Unfortunately, my contribution to resolve
FLINK-11568 Exception in Kinesis ShardConsumer hidden by InterruptedException introduced a race condition in the unit test code, leading to flaky unit tests reported in FLINK-12595. I made a pointed effort to fix the issue quickly, once it was brought to my attention. Race conditions can be difficult to experimentally reproduce and explain. In order to pinpoint the problem, I wanted to get a full understanding of the multithreaded test and surrounding code. So, I created a big ad-hoc diagram (mainly inspired by UML sequence diagrams) on a whiteboard which I thought would be fun to post here.

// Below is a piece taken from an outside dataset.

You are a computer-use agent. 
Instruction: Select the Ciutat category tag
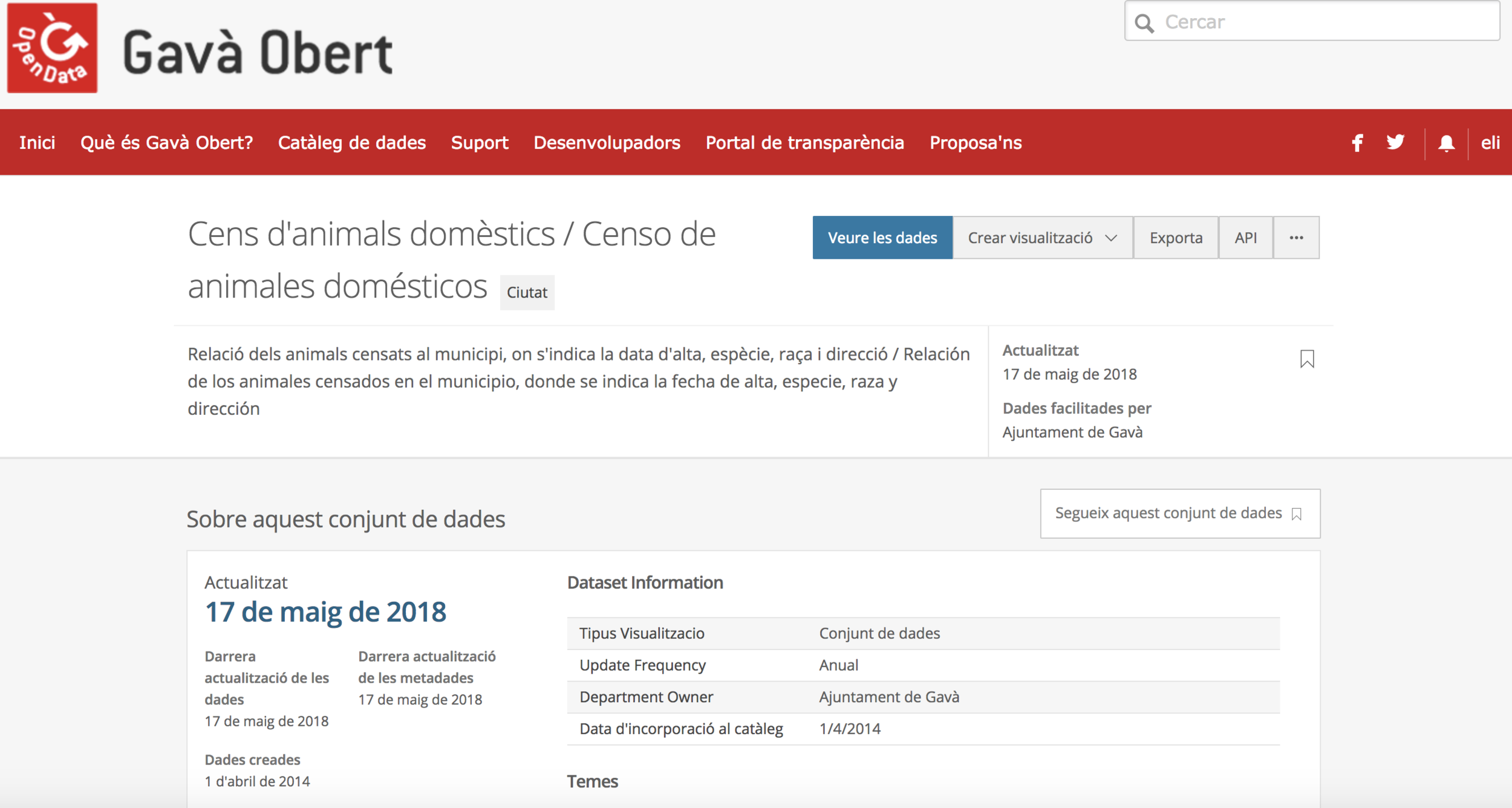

Each color represents a different thread. Blue is the unit test (on the left), black is the consumer thread (middle), and green is the KinesisShardConsumer thread (right). Ordering guarantees only exist within each lifeline (vertical line). Multiple lifelines can be run in parallel on the same object by different threads. By drawing the overall diagram carefully, especially blocking method calls and ordering guarantees, I was able to analyze the logic sufficiently to deduce a hypothesis for the likely cause of the issue (circled in red in the picture), and subsequently prove that hypothesis in the code. After that, fixing it was the easy part! It took a couple hours or so to do this work, but I enjoyed it and I was happy to have been able to provide a solution quickly.